Crisi in Siria
Il silenzio uccide: l’appello di un figlio di Suweida
Un druso, originario della città in cui si sono concentrati gli scontri coi beduini, scrive alla redazione di VITA per raccontare l'esperienza della sua famiglia e dei suoi amici: cinque cugini sono già morti e gli altri rischiano ogni giorno la vita. Mancano cibo, acqua, elettricità e assistenza sanitaria. Secondo i dati dell'Osservatorio siriano sui diritti umani, sono state uccise mille persone e più di 87mila sono fuggite
di Modar Kasoaa

Mi chiamo Modar, sono di Suweida, nel sud della Siria. Sono druso. E oggi, mentre scrivo queste parole, la mia terra sanguina, i miei cugini sono morti e il mondo resta in silenzio.
Nelle ultime settimane, Suweida è diventata l’epicentro di una tragedia disumana, un massacro taciuto, ignorato, nascosto sotto un blackout di media, elettricità, acqua, internet e verità. La mia famiglia, i miei amici, i miei vicini… stanno affrontando l’inferno.
Cinque miei cugini sono stati uccisi. Li ho seppelliti nel cuore, uno ad uno. E non c’è tempo per il lutto, perché il pericolo non passa. Le strade della città sono piene di corpi di donne, di uomini, di bambini. I loro volti, che erano sorrisi, oggi sono deformati dal terrore. Le madri non riescono più a proteggere i figli. I padri cadono tentando di difenderli. È una guerra di sterminio.
Siamo sotto attacco da gruppi estremisti islamici, sostenuti da un regime illegittimo e complice a Damasco. Non è un conflitto politico, non è una battaglia militare: è un attacco al nostro diritto di esistere. Gli aggressori decapitano, bruciano, violentano e distruggono tutto ciò che trovano. Nessuna regola, nessuna pietà.

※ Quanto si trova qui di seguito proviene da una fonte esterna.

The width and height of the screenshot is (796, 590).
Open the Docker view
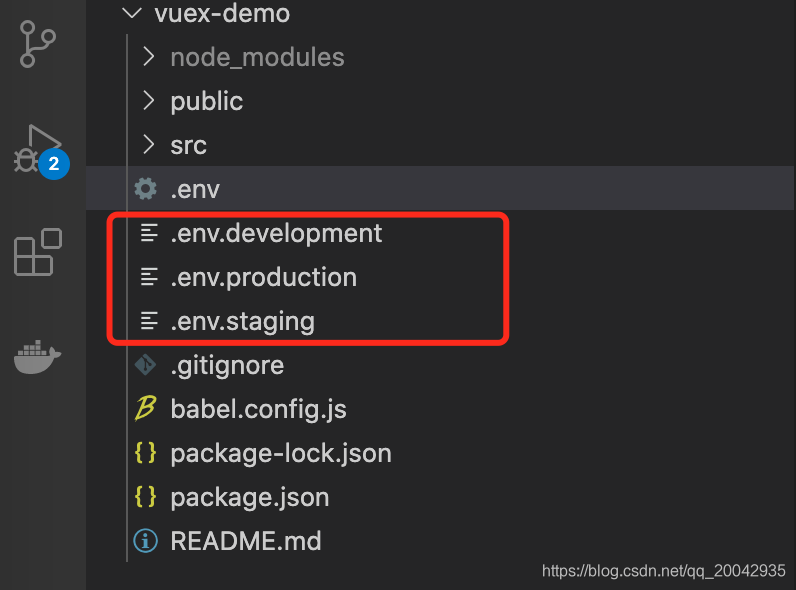pos(38,355)
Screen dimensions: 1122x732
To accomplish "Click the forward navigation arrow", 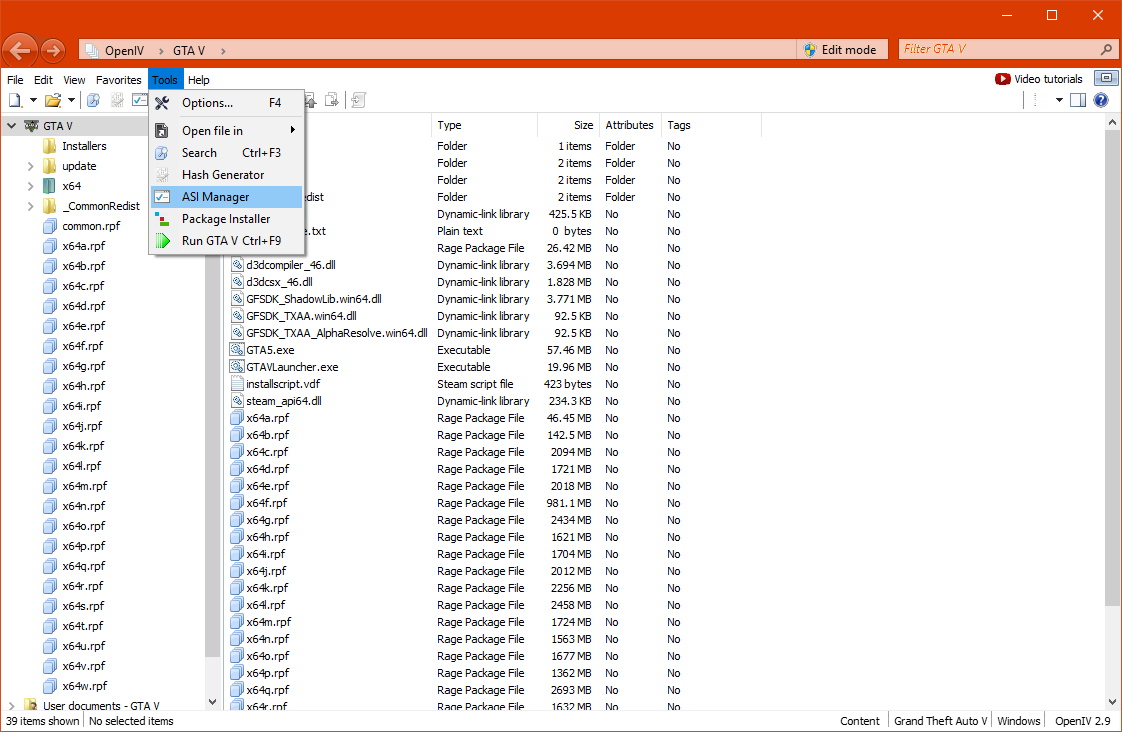I will [x=53, y=50].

L’ospedale centrale è fuori servizio. Le sue stanze non curano più, ora ospitano solo cadaveri. Queste sono le parole di un mio amico di Suweida: «Le salme sono ammucchiate fuori, gonfie, putrefatte, perché non c’è elettricità, nemmeno per far funzionare le celle frigorifere. L’odore della morte è ovunque. Gli animali randagi iniziano a girare tra i corpi. Siamo stati abbandonati anche nella morte».
Mancano acqua, medicine, cibo e carburante. Le famiglie cercano di sopravvivere in un assedio totale che dura da giorni. I bambini piangono per fame, i feriti muoiono dissanguati senza assistenza e nessuno racconta quello che accade.
Io sto cercando di documentare tutto con foto e video. Ogni immagine mi spezza, ma il mondo deve sapere.
Eppure, i media internazionali tacciono. Alcuni addirittura disinformano, scambiando le vittime con gli aggressori. Non siamo terroristi. Non abbiamo attaccato nessuno. Ci stiamo solo difendendo.
Chiedo, con il cuore spezzato e la voce che trema: dove siete, quando l’umanità muore sotto i vostri occhi? Dov’è la stampa libera? Dov’è l’Onu? Dov’è la Croce Rossa? Dove siete voi, che leggete?
Abbiamo bisogno di corridoi umanitari, subito.
Abbiamo bisogno che si faccia luce su quanto accade.
Abbiamo bisogno che il mondo guardi, che il mondo parli, che il mondo non ci lasci soli.
Questa non è solo la mia storia. È la storia di un intero popolo dimenticato.
È il grido di Suweida, una terra fiera, oggi inginocchiata sotto il peso dell’ingiustizia.
Se leggerai queste parole, non voltarti dall’altra parte.
Condividile. Raccontale. Gridale al posto nostro.
Perché a Suweida, anche il silenzio uccide.